In this regard, the Coral Ecosystem may provide the content to the target device in DRM format B. In response, the target device may attempt to stream the content in DRM format B to an electronic device in its network with the intent that the electronic device will play the content. However, the electronic device may only be capable of supporting DRM format C and in this regard the electronic device will typically not be able to play the content. As such, current approaches for a source device to upload content to a target device so that another electronic device may render or play the content may result in problems associated with the electronic device being unable to use the content as well as drawbacks associated with disappointment and frustration for the user of the server, in this example. This is because the user of the server may have to utilize some other mechanism to provide the content to the electronic device in a DRM format that the electronic device is capable of supporting.
Using another approach to provide the electronic device with the content in an appropriate format may be a cumbersome and time consuming task since the user of the server may have to remove the content from the server, and save the content to another device that is capable of transcoding the content into a DRM format that is supported by the electronic device. The user may then need to attempt to upload (or stream) the content to the electronic device again, which may also frustrate the user due to the time involved to perform this task.
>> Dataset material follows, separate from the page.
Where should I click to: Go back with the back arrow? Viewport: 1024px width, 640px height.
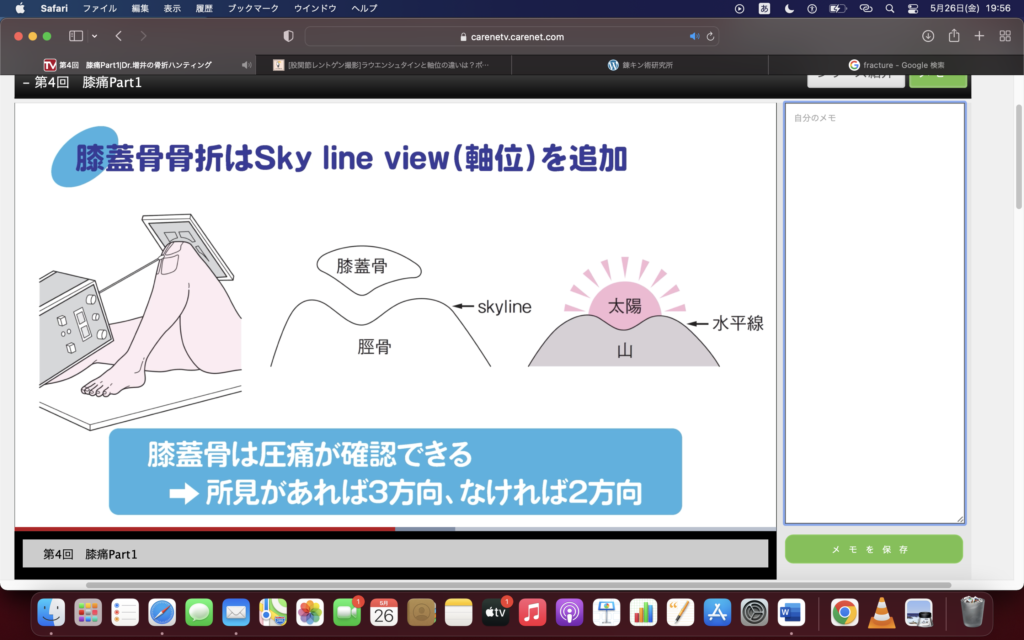tap(119, 36)
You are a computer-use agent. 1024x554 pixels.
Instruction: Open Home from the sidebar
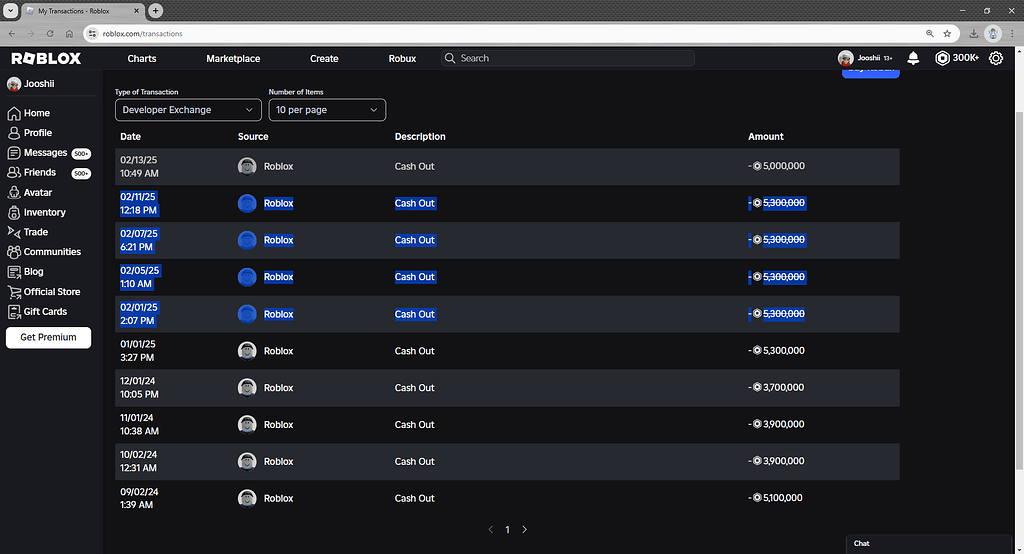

It should be pointed out that one approach to overcoming the drawbacks of the current approaches for a source device to upload content to a target device in a format supported by another electronic device that is intended to play the content is to ask the user which DRM formats that the electronic device utilizes. However, this approach requires user interaction and oftentimes the user does not know what DRM formats an electronic device on the network is capable of supporting. As such, this approach may still result in the electronic device being unable to play or render the content in an appropriate DRM format.
In view of the drawbacks described above, it may be desirable to provide an improved mechanism for uploading protected content to one or more electronic server devices in a DRM format that the electronic rendering devices are configured to support so that the intended electronic rendering devices may use or render the content.